The pandemic today has undoubtedly propelled the world into uncharted territory. As the Asia Pacific (APAC) region moves toward creating a digital economy, the increased reliance on new technologies has heightened the risk exposure to potential cyberattacks.
Particularly alarming is the jump in the number of cyberattacks in the healthcare industry, indicating the proven vulnerabilities that exist in this sector.
Notably, the APAC region continues to be a hotspot, with more than double the rate of attacks than the global average according to a report by LexisNexis Risk Solutions. In Singapore, enterprise-centric attacks saw a sharp increase from March to April 2020; in particular, the healthcare sector that was previously spoofed by threat actors now became a target itself which disrupted medical care and put human lives at risk.
Hospitals and medical research facilities are expected to defend against the same sophisticated nation-state attacks on their own — that governments are battling with police and military cyber defence forces.
This is neither realistic nor effective as a cyber defence strategy.
While technology exists to provide the kind of cyberattack detection and defence that is needed, what is missing is the power that greater collaboration against these attacks can bring.
Companies need to unite, share information, and defend together. Cyber threats present public challenges that are far greater than what any single organisation can manage alone.
An overlooked breeding ground for attackers
As if healthcare organizations didn’t have enough to contend with, they face yet another severe, and often overlooked, risk: their supply chain. Even after building up their cybersecurity defences with technologies such as firewalls and endpoint protection, their supply chains contain a web of weak spots from hundreds of third-party entities and cloud providers, creating countless vulnerabilities for attackers to exploit.
According to a report by Accenture, indirect attacks against weak links in the supply chain account for 40% of security breaches.
In particular, the healthcare supply chain is arguably the most sensitive and vulnerable as it holds patient data and is accountable to human life.
As a collective, the supply chain ensures an adequate level of care delivery is made possible to those in need. Unfortunately, as supply chain entities are an easier target than a hospital, adversaries are constantly on the lookout for opportunities to launch an attack.
Specifically, companies that are part of a supply chain and who have little to no knowledge of emerging threats are now at risk of becoming a target.

Task brief :: Continue the article on cyberattacks against healthcare and its supply chain, picking up after its final sentence.

(Pixel coordinate grounding data)
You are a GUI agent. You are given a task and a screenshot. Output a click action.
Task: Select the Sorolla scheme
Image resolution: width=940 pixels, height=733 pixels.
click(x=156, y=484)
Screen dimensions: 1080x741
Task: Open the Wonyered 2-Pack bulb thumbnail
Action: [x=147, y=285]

Result for this exercise ::
The shift to a remote workforce and the rush to develop vaccines and tests without securing one’s network with adequate security measures has also increased the loopholes and vulnerabilities.
For example, a recent ransomware attack on a German hospital caused a system crash and the hospital had to turn away a woman in life-threatening condition, eventually leading to her death due to treatment delay.
Tragically, reports are now emerging that the attackers’ intended target was not the Dusseldorf University Clinic after all, but the Heinrich Heine University. This raises additional concerns that supply chains and individual organizations may become victims of attacks that were not even intended for them.
The possession of valuable data has made healthcare a highly lucrative sector for cybercriminals to exploit and launch sophisticated attacks, the time is now to defend together or get left behind.
Better defend against cyberattacks
The reality is, it doesn’t matter if it is a pandemic as we are experiencing now or any event that challenges and strains the “norm.” At every turn, whether it is a recession, military conflict, natural disasters or political and diplomatic changes, adversaries are ready to seize the opportunity.
To shift the balance of power from the attacker to the defender, both real-time visibility and situational awareness is required. This can only be done with an even bigger change in mindset – a paradigm shift to adopt a collective defence approach to secure nations and digital economies.
Internally, it is not just deploying security tools but exercising your team’s ability to recognise and detect vulnerabilities to better understand the supply chain and its emerging threats. The responsibility of safeguarding an organisation’s network does not fall solely on the Chief Information Security Officer (CISO), but on each and every staff at all levels of an organisation.
Beyond this is the importance of knowledge sharing among different organisations and their partners within the supply chain through, the ability to see threats and understanding the attacker’s Tactics, Techniques, and Procedures (TTPs), and crowdsourcing and collaboration. With threat actors working together to build up highly connected networks that are only getting stronger, we too must take immediate and collective action.
Only by engaging in secure and automated community-building and rapid, operationalized intelligence sharing can organisations build up a much more defensible supply chain that relies on a sustainable model to keep the sector’s digital infrastructure healthy.
The silver lining will be stronger defence and greater resilience across the sector, no matter what event is driving the adversaries’ bold cyber offense.